- Problem details -
Which of the lines below contain the string "dropdown"? Copy each one.

%%

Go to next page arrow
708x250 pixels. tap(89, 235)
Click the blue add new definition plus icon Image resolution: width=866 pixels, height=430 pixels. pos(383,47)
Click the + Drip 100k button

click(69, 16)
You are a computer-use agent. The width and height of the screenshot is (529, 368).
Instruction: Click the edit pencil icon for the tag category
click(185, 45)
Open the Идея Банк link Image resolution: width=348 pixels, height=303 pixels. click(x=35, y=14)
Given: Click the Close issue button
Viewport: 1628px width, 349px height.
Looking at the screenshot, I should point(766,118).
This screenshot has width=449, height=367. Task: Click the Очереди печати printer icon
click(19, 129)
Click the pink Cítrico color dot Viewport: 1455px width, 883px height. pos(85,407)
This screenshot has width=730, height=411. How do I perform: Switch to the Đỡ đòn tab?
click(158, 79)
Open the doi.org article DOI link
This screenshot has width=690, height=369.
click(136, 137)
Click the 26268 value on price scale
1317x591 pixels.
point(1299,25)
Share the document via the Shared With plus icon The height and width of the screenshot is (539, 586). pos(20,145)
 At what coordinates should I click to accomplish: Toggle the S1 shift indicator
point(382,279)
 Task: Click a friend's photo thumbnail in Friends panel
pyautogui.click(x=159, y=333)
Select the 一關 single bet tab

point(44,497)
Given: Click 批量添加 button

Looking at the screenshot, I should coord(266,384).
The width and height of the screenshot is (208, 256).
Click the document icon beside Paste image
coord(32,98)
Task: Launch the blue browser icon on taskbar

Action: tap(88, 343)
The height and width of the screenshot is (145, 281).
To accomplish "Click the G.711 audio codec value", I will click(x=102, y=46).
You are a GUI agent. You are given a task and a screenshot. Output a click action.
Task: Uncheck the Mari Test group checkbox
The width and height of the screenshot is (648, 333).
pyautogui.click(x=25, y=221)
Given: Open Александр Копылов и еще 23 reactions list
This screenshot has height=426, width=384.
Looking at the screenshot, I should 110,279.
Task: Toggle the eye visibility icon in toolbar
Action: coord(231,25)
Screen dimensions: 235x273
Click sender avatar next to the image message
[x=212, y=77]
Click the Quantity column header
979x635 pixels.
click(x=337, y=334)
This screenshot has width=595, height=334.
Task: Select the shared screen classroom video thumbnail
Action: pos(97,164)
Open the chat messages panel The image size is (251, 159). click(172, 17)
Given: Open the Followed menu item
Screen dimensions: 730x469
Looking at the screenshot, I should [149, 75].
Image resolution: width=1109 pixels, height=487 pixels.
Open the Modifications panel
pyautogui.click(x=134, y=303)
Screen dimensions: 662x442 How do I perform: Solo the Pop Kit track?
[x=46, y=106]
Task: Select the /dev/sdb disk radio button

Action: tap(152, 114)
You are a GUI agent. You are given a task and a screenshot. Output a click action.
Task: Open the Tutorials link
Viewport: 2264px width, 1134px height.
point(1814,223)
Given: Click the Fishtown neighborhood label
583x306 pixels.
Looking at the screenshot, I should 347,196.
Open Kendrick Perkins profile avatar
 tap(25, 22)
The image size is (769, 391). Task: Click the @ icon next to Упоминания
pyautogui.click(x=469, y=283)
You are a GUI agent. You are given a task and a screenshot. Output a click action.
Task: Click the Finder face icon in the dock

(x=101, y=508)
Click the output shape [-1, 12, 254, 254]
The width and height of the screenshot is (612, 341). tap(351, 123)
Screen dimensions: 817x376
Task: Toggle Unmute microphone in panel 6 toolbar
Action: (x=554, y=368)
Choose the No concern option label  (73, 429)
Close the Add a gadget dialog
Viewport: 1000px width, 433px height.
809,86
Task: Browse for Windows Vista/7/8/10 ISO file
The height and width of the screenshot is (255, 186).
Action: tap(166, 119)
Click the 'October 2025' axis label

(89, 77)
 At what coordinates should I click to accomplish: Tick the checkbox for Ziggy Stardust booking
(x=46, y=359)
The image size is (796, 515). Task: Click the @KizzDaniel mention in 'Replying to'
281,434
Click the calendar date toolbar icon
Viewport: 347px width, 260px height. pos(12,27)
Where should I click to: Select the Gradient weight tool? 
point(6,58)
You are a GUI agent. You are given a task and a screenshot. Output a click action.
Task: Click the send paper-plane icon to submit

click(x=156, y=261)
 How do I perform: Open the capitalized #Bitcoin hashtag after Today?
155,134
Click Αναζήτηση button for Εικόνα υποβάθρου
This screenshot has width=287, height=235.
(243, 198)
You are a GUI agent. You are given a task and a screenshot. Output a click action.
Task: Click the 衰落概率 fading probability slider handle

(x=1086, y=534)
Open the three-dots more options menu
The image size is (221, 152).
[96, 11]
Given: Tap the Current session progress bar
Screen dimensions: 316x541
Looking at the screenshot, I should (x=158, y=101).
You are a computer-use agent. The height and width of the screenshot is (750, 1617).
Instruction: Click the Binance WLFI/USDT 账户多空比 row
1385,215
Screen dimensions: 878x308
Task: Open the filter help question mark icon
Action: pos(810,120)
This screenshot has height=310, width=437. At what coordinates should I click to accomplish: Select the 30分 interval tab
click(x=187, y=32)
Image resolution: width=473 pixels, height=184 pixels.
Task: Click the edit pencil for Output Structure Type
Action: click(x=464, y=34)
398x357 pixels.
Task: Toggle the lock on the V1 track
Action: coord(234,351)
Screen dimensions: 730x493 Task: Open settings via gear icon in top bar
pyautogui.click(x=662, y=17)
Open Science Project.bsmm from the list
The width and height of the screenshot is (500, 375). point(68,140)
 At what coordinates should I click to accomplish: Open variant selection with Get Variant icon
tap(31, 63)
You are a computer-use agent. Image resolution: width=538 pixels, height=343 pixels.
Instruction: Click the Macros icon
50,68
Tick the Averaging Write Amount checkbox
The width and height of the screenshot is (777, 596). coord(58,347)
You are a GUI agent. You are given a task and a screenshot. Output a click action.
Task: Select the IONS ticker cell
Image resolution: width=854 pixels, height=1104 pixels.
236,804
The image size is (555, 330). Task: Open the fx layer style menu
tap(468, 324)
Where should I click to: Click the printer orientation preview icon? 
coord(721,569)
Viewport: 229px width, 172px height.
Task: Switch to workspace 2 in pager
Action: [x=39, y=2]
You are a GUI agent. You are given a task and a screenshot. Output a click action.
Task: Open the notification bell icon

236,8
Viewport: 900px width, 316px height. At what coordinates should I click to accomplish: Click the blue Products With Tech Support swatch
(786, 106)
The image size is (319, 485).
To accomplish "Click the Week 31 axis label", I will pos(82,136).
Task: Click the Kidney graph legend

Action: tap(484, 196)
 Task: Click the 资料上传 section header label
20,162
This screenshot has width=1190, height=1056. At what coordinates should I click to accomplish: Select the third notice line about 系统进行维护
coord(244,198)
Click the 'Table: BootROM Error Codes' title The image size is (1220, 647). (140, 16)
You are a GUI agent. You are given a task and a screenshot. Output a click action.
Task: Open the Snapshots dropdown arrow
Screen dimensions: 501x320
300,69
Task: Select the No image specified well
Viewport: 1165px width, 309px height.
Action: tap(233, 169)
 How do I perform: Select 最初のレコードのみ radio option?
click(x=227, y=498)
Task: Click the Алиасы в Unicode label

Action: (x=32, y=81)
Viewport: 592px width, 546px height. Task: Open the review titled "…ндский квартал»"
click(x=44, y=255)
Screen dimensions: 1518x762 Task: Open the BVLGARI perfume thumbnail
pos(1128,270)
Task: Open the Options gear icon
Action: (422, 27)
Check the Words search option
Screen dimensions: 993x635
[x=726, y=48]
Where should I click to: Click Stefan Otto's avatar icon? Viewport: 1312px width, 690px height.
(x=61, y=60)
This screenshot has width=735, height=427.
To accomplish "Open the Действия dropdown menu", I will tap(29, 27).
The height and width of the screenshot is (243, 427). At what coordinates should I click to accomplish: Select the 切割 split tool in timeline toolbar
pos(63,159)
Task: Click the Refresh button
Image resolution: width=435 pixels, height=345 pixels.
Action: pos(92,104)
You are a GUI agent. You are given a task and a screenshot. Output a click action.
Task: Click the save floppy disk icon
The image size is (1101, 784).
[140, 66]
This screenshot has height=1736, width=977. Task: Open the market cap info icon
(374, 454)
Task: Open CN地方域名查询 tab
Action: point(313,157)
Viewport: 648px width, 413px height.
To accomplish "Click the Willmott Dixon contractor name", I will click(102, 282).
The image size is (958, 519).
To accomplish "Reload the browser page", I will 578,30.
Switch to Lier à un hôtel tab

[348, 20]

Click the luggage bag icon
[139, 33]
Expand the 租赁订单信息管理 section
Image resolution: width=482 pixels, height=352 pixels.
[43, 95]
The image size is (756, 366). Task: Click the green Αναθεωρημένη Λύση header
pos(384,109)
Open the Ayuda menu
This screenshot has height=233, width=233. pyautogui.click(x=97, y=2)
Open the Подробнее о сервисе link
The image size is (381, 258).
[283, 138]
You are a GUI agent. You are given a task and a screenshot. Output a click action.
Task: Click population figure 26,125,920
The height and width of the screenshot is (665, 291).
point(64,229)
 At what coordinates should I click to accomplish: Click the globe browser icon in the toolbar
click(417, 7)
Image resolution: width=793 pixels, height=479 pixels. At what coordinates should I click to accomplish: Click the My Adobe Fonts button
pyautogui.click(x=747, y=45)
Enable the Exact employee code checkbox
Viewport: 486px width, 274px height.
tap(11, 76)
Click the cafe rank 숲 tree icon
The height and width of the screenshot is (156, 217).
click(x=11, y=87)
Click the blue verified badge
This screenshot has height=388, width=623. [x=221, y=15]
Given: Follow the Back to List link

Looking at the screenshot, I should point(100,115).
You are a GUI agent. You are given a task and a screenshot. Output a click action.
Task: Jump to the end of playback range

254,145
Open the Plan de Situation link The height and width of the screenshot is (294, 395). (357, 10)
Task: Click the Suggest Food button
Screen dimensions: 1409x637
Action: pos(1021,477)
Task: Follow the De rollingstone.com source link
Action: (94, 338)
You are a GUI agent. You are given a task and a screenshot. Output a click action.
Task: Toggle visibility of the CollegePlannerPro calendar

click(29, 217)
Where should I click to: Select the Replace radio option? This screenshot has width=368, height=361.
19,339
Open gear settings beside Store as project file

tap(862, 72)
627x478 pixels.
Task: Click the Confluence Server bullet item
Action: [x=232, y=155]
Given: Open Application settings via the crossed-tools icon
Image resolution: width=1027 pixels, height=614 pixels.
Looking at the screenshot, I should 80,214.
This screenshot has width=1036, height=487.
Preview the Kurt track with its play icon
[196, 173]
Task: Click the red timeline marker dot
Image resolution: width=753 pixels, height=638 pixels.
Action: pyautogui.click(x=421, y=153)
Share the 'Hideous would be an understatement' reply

%%

- Output for this exercise -
Task: Open the Snapshots dropdown arrow
To accomplish "Open the Действия dropdown menu", I will tap(29, 27).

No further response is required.